Having access to a local workforce which has had some training in the diverse practical and manual skills required for working with the land and livestock is vital to achieving that aim.
The SRUC is the obvious place for our lads and lassies without academic ambitions to be given the tools which will allow them to take a different route and become the real stakeholders in producing quality food to sustain themselves in their own environment.
For 50 years now, billions of pounds have been spent on research projects which have taken place the world over with the lofty aim of providing global food security.
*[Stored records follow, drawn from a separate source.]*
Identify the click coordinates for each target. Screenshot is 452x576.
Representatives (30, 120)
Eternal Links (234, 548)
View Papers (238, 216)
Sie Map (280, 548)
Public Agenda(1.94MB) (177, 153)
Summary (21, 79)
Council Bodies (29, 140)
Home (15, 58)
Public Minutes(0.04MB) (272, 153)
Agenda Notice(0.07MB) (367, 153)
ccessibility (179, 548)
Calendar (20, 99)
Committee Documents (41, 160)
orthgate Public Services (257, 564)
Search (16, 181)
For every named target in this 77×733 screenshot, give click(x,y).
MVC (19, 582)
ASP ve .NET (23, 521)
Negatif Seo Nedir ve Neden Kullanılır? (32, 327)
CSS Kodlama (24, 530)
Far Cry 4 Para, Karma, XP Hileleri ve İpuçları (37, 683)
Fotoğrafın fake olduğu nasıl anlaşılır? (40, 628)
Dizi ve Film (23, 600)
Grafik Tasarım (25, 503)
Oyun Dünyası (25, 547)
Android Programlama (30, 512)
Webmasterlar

Perhaps the mantra should now focus on local food security.
Coaltown of Callange,
An enemy of democracy
Sir, – Two tactics used by those wanting to overthrow constitutional democratic governments are to misrepresent reality and falsely to label as undemocratic actions which are clearly consistent with democratic politics.
In his letter (October 22) accusing the Scottish Government of trying to impose a dictatorship, Angus Brown, unwittingly, I hope, makes himself into an enemy of democracy.
First, his assertion that “the circumstances of the 2014 referendum vote have not changed”, is a blatant denial of election results and, above all, Brexit.
Secondly, describing facilitating the possibility of another popular vote as “a serious threat of a dictatorship” is the sort of misrepresentation which undermines our political process.
I hope unionists will shun Mr Brown’s points. They have plenty of substantial arguments to use without descending to the level of his.
20 Baledmund Road,
Step up flights to Amsterdam
Sir, – I am glad to see the Dundee to Amsterdam flights are working.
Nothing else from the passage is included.